Shooting amazing Silhouettes

Shooting Amazing Silhouettes.

Beautiful apricot clouds and rainbow with palm trees at Turtle Bay.

Beautiful apricot clouds and rainbow with palm trees at Turtle Bay.


Times have changed a lot with photography, particularly since the arrival of digital photography. There are just so many different cameras available these days for just about any kind of application, ranging from iPhones, to SLR’s, to mirrorless, even GoPros. The most innovative item I’ve seen in a while though is the new L16 camera ( L16 camera )from Light.co

These guys have managed to squeeze 16 different lens into a package, the same size as a smart phone and even better is that the camera has the ability to take the image from several of these lens at the same time, to create a whoppingly huge 52MB file and all in a package that can fit in one’s pocket. How cool is that? To me, this is the most innovative camera that I’ve seen thus far. To be able to carry what amounts to a whole camera kit in a package, the size of a smart phone is a total break through. It’s inevitable that you’ll see stunning random moments when you are out and about with friends or family and you can now capture all those moments from your pocket with this revolutionary design.

I’ve always been drawn to contrasty images ever since I was a kid, looking at photographs from the 60’s and 70’s by iconic Aussie beach photographer; Max Dupain. ( Max Dupain ) He quite obviously loved the contrasting results that he was able to get from shooting at the beach and he really carved out a niche for himself back then, although the vast majority of his work appeared to be black and white. I was influenced by his style of photography, although back then, I had no idea who he was.
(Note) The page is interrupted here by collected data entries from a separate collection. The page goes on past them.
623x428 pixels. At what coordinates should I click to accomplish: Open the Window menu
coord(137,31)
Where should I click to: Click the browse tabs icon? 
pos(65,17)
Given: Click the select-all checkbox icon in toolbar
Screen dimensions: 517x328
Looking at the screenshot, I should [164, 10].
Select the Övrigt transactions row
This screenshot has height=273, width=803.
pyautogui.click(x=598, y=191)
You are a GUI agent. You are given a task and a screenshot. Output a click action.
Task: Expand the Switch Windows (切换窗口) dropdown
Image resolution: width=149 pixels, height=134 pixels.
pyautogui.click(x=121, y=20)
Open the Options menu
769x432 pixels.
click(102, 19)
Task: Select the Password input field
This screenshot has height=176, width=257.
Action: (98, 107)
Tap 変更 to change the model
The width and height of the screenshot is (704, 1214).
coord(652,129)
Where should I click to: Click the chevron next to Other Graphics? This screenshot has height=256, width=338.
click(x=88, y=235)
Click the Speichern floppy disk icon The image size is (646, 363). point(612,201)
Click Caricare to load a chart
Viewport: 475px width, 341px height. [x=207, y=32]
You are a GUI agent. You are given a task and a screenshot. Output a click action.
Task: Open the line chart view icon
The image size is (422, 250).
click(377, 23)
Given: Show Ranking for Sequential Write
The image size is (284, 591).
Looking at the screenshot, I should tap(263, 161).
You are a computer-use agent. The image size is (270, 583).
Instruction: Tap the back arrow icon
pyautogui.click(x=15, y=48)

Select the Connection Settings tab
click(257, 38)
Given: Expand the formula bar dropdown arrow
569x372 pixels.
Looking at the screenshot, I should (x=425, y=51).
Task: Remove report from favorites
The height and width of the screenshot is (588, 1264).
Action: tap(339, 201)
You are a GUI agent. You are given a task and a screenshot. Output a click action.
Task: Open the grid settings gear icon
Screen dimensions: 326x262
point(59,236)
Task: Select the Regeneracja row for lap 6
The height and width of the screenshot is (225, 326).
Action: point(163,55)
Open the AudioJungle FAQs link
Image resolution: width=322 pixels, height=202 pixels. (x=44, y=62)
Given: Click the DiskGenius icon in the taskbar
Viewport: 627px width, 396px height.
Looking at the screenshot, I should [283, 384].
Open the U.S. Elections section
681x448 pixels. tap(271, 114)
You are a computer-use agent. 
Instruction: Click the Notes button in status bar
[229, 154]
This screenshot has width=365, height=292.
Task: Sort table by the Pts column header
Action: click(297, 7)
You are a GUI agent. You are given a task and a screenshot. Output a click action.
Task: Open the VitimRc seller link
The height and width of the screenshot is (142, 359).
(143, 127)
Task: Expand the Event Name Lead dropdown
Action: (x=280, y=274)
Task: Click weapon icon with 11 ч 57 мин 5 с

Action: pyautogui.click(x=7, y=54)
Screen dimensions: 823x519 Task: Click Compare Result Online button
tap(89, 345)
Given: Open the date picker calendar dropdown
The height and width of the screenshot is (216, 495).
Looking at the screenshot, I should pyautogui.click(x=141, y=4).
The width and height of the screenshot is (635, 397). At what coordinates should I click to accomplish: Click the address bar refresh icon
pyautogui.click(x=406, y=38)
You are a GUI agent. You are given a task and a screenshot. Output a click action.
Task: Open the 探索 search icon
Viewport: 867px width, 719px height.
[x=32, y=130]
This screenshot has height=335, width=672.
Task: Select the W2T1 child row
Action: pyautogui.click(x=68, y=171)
Those strong contrasts have attracted my eye over the years, however I tend to shoot both black and white and color when doing so. In the 30 years or more that I’ve been photographing, strong colors and contrasts have remained a constant throughout my work. It really doesn’t matter what time of the day it is. There is just about always a way to create something with a lot of contrast and often a good dose of color as well. I do generally seek the early and late hours the most though, just because I really enjoy seeking the lower angle of light which is available at these times of the day, typically the 1st 2 hours and the last two hours, including the hour of twilight before and after the sun. Another amazing thing about shooting at these times is I often see other images that I had not intended to shoot and those images often end up being THE shot from that session. Basically, what I’m saying is that you should always keep an eye on what is going on around you because there is always other stuff going on in the background.

In this particular photograph’s case, there was a very low lying thunderstorm just before sunset time. The golden light from the sunset was bathing the thunderclouds in warm pastel tones and when it started raining, this beautiful rainbow appeared and actually stayed for about half an hour, amazingly enough. This picture Photo Galleries – Beach culture and surf photographyBeach culture and surf photography has gone on to become a top seller of mine.

Contrasts and color run through a large amount of my work, however I do have a collection specifically dedicated to these kind of images which I dubbed Shadowland. ( Shadowland) It’s a collection of images that contain or are silhouettes, shadows and often rich colors.

Another thing that I think makes my shadowland imagery so popular is that people are drawn to these images because the photos often have no identity. Perhaps subliminaly, people are able to imagine themselves in those images that contain people silhouettes in particular. The other thing that I like to do also is shoot from a low perspective. It just seems to give the scene a grander feel, so don’t be afraid to seek out the lowest angles that you can, because it’s often what makes an image pop or not. I was sitting on the ground to get this perspective.

Although the very nature of shooting silhouettes, go’s against some basics of photography, that’s what makes it interesting as well. It’s very important to keep the blacks as black as they can be, so you tend to expose a little on the darker side, but not always. The trick is to end up with the image relatively medium in exposure which will show the blacks as true black tones. Also never be afraid to try different methods, like in this particular case, I took 4 photographs on a Nikon D800 with a Zeiss 21mm lens and stitched them together, to achieve this cool panorama. The key is to always be open to what ever presents itself to you in the course of your work and do what you can with what you have on you at the time.